The Allen Institute for Cell Science is developing a state space of stem cell structural signatures to understand the principles by which cells reorganize as they traverse the cell cycle and differentiate. To do this, we have developed a pipeline that generates high-replicate, dynamic image data of cell organization and activities in human induced pluripotent stem cell (hiPSC) lines (the Allen Cell Collection at www.allencell.org). To study the organization of the nucleus at multiple spatial scales, 17 of these lines express an endogenous monoallelic EGFP-tagged protein that represents a key nuclear structure.
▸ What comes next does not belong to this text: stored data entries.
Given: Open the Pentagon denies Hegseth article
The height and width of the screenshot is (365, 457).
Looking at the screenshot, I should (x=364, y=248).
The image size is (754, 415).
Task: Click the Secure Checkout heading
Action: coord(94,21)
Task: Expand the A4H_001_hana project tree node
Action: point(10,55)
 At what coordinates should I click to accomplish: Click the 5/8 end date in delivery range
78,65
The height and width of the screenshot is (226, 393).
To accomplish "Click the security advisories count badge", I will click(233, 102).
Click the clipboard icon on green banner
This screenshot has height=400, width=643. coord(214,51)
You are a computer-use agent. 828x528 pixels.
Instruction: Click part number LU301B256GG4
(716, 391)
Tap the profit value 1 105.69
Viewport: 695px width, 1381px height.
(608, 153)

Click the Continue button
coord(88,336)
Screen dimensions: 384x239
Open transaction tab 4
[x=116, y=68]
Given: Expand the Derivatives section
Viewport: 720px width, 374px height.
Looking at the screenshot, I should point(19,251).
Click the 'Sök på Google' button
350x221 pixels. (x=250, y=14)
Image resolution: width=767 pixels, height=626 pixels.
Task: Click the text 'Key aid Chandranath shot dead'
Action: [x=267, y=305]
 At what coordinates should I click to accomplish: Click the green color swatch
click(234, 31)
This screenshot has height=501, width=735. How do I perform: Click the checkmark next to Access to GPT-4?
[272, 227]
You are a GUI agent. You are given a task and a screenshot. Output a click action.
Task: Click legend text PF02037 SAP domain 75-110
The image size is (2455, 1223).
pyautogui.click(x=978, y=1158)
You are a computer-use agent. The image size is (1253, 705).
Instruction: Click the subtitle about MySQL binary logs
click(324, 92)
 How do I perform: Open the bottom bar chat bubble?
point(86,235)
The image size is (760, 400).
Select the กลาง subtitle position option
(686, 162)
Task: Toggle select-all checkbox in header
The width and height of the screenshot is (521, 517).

Tagged structures include major nuclear landmarks (nuclear lamina, pores, speckles and nucleoli), chromatin structure (histone H2B, HP1-beta, and EZH2), key proteins in chromatin looping (CTCF, SMC1A), chromatin loci (telomeres and DNA replication sites), RNA polymerase, and two pluripotency transcription factors. We take advantage of the thousands of 3D single cell images collected for each structure and use our image analysis tools combined with deep learning-based label free technology to create integrated models of three nuclear reference structures: the lamina, nucleoli and speckles. From analysis of these models we find 1) evidence that speckles are continuously produced as a cell progresses through interphase and 2) evidence that nucleoli and speckles coordinate their total size. In collaboration with the 4D Nucleome, we will also be incorporating 3D genome structures into these models by combining image-based spatial constraints with 3D genome mapping assays. Last, to get at the functional role of these nuclear structures, we performed a flow-based CRISPRi screen for genes that perturbed nucleolar morphology. The primary hits include genes that regulate both transcription and epigenetics, preliminarily hinting at a relationship between nucleolar structure and regulation of gene expression in hiPSCs.